____ Teks Bacaan
Pembiayaan Hijau hingga Fashion Daur Ulang Jadi Upaya OCBC Jaga Keberlanjutan Lingkungan

Acara Media Chit Chat Perjalanan Keberlanjutan OCBC: Operasi, Inovasi, dan Pembiayaan untuk Masa Depan di Jakarta, Kamis, 24 Juli 2025. (ist/OCBC)

JAKARTA, WongKito.co - PT Bank OCBC NISP Tbk (OCBC) mengupayakan  keberlanjutan yang bukan sekadar jargon, tapi benar-benar jadi bagian inti dari strategi bisnis. Dari operasional kantor, pembiayaan hijau, sampai fashion daur ulang, semuanya terintegrasi dalam semangat keberlanjutan yang menyeluruh.

Melalui pendekatan ESG (Environmental, Social, Governance) atau dalam Bahasa Indonesia dikenal sebagai pilar Lingkungan, Sosial, dan Tata Kelola, OCBC membuktikan bahwa bisnis yang berkelanjutan itu bukan cuma soal tanggung jawab sosial, tapi juga tentang membangun ketahanan jangka panjang.
________
____ Item yang Tersedia
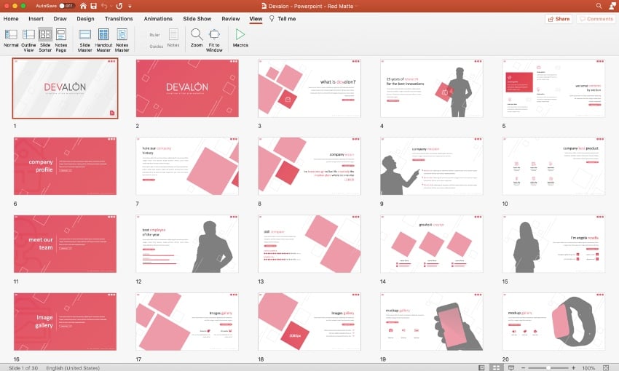Click the Share button
The height and width of the screenshot is (371, 619).
(x=558, y=18)
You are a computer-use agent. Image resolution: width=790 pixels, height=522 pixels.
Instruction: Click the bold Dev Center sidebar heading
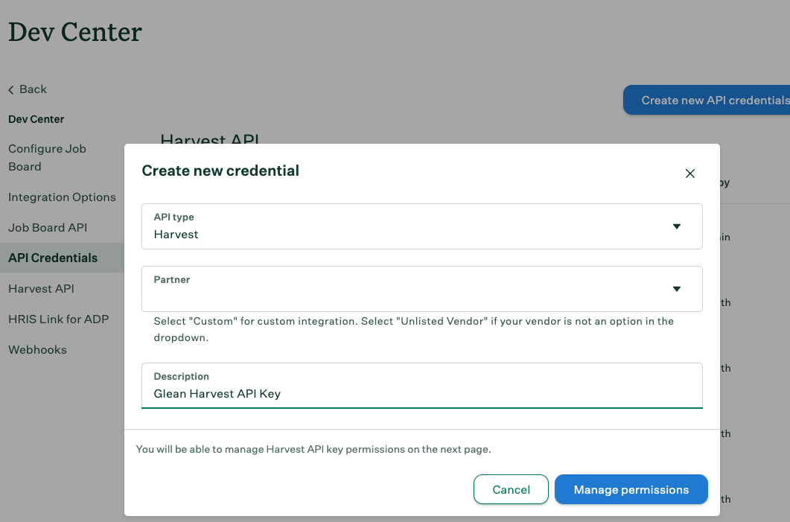pyautogui.click(x=36, y=119)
________
**Soal Tertulis A**.
Jawab pertanyaan berikut berdasarkan artikel tentang OCBC.
(i) Pada hari dan tanggal berapa acara media OCBC di Jakarta itu digelar?
(ii) Apa kepanjangan ESG dalam bahasa Inggris?
(iii) Selain operasional kantor dan pembiayaan hijau, apa lagi yang disebut terintegrasi dalam semangat keberlanjutan OCBC?
**Soal Tertulis B**.
Tentukan apakah tiap pernyataan ini sesuai dengan artikel tentang OCBC. Jawab ya atau tidak, lalu kutip kata-kata penentunya.
(i) OCBC memandang keberlanjutan hanya sebagai jargon.
(ii) Dalam Bahasa Indonesia, ESG dikenal sebagai pilar Lingkungan, Sosial, dan Tata Kelola.
(iii) Acara media OCBC itu diadakan di Surabaya.
**Soal Tertulis C**. Teruskan artikel tentang OCBC mulai setelah kalimat terakhirnya.

**Jawaban Akhir A**.
(i) Kamis, 24 Juli 2025.
(ii) Environmental, Social, Governance.
(iii) Fashion daur ulang.

**Jawaban Akhir B**.
(i) Tidak: "keberlanjutan yang bukan sekadar jargon, tapi benar-benar jadi bagian inti dari strategi bisnis"
(ii) Ya: "dalam Bahasa Indonesia dikenal sebagai pilar Lingkungan, Sosial, dan Tata Kelola"
(iii) Tidak: "untuk Masa Depan di Jakarta, Kamis, 24 Juli 2025"

**Jawaban Akhir C**.
Dalam upaya mengurangi jejak karbon, OCBC merancang operasional perusahaannya agar lebih ramah lingkungan. Salah satunya lewat OCBC Space di BSD, yang telah memperoleh sertifikasi IFC EDGE: Advanced (Zero Carbon Ready) karena desain bangunannya yang hemat energi dan air. Ini menjadi bukti nyata bahwa OCBC tidak main-main dalam menjalankan operasional yang efisien sekaligus ramah lingkungan.

OCBC juga menjadi bank pertama di Indonesia yang membeli Renewable Energy Certificate (REC) dari PLN sebagai langkah konkret dalam mendorong penggunaan energi terbarukan. Untuk emisi yang tidak bisa dihindari, OCBC menyeimbangkannya dengan pembelian karbon kredit melalui Bursa Karbon Indonesia. Semuanya diarahkan pada target ambisius: Net Zero Emissions pada tahun 2050.

Direktur OCBC, Heriyanto, menjelaskan bahwa keberlanjutan bukan cuma sekadar citra baik, tapi merupakan “fondasi penting dalam membangun ketahanan bisnis jangka panjang.” Mulai dari pengelolaan gedung hingga skema pembiayaan, semua diarahkan untuk menciptakan bisnis yang lebih bertanggung jawab.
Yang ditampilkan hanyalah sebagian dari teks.